> Description of the task
Lay out every line of the rows below as a Markdown table with two columns, "Line" for the line number and "Text" for the line itself, skipping blank lines. Leave the pictures out of your answer.

(Screen grounding examples)
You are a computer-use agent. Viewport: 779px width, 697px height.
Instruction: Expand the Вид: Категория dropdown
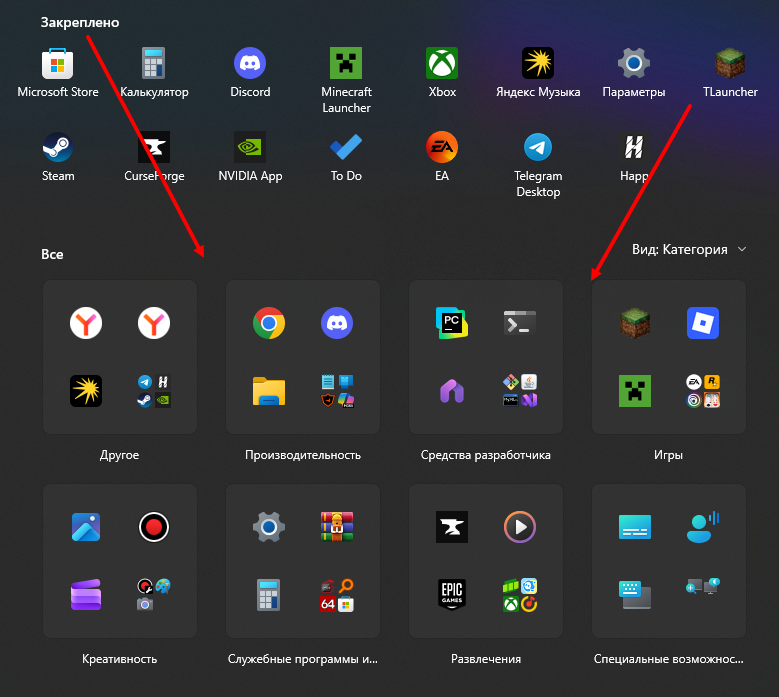click(x=689, y=249)
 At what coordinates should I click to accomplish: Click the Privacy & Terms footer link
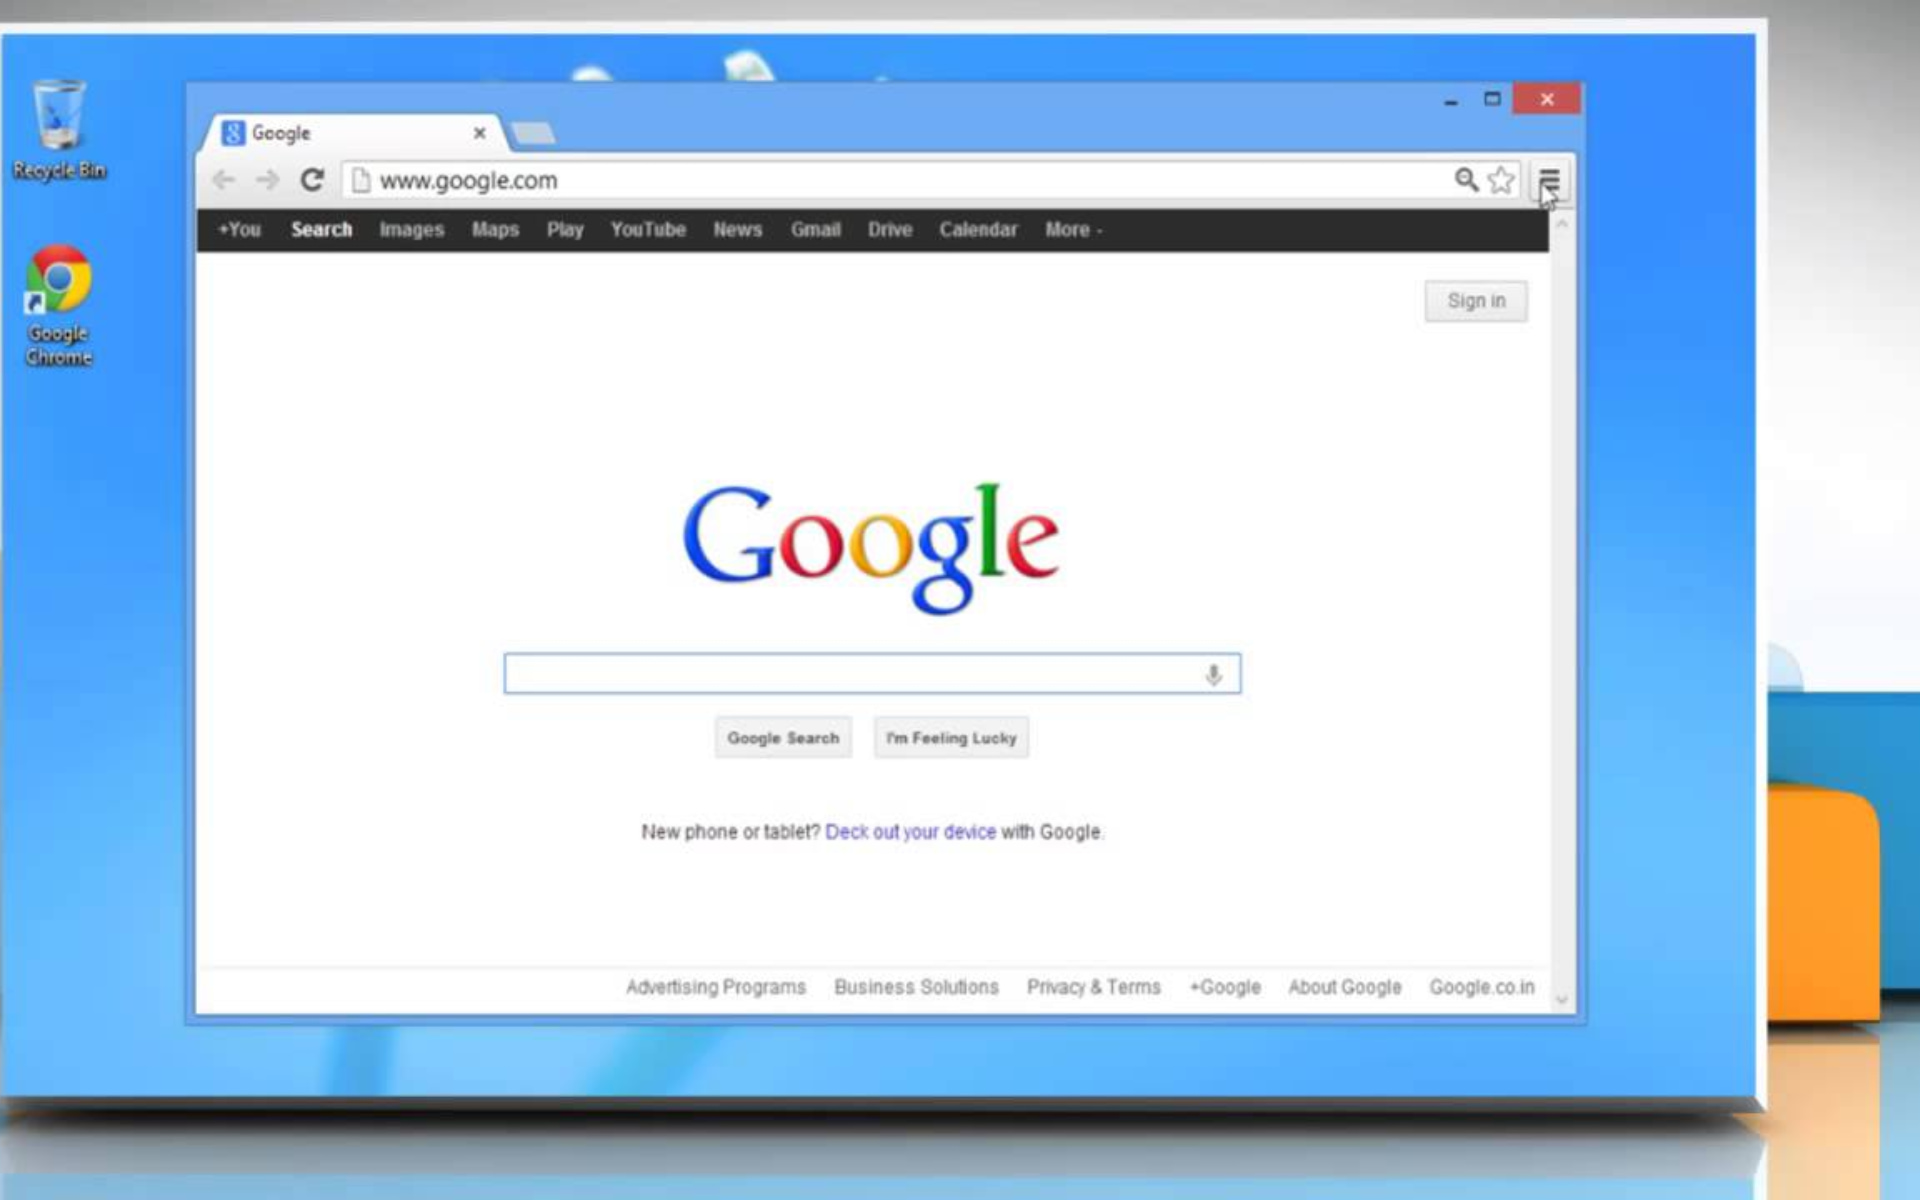[1093, 986]
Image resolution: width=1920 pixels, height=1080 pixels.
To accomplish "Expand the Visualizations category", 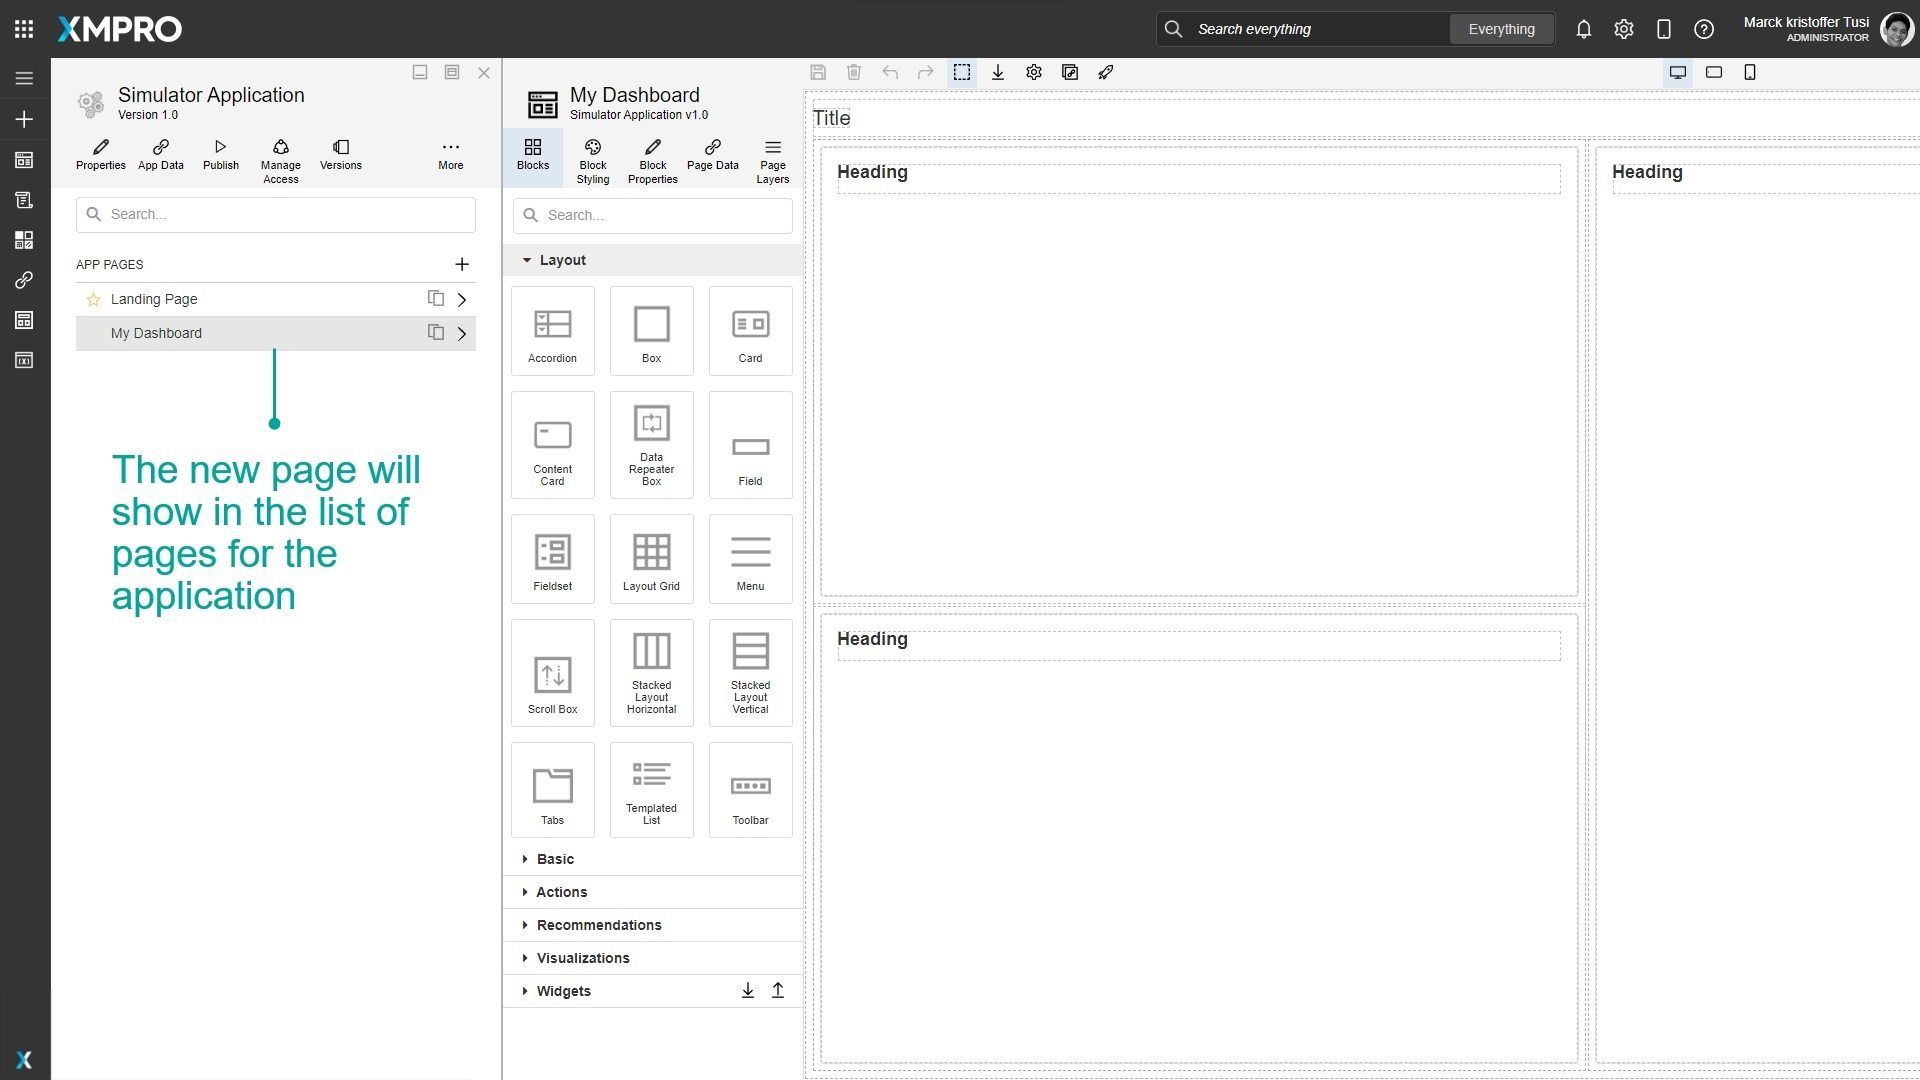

> Result for this exercise
| Line | Text |
|---|---|
| 1 | You are a computer-use agent. Viewport: 779px width, 697px height. |
| 2 | Instruction: Expand the Вид: Категория dropdown |
| 3 | click(x=689, y=249) |
| 4 |  At what coordinates should I click to accomplish: Click the Privacy & Terms footer link |
| 5 | [1093, 986] |
| 6 | Image resolution: width=1920 pixels, height=1080 pixels. |
| 7 | To accomplish "Expand the Visualizations category",  |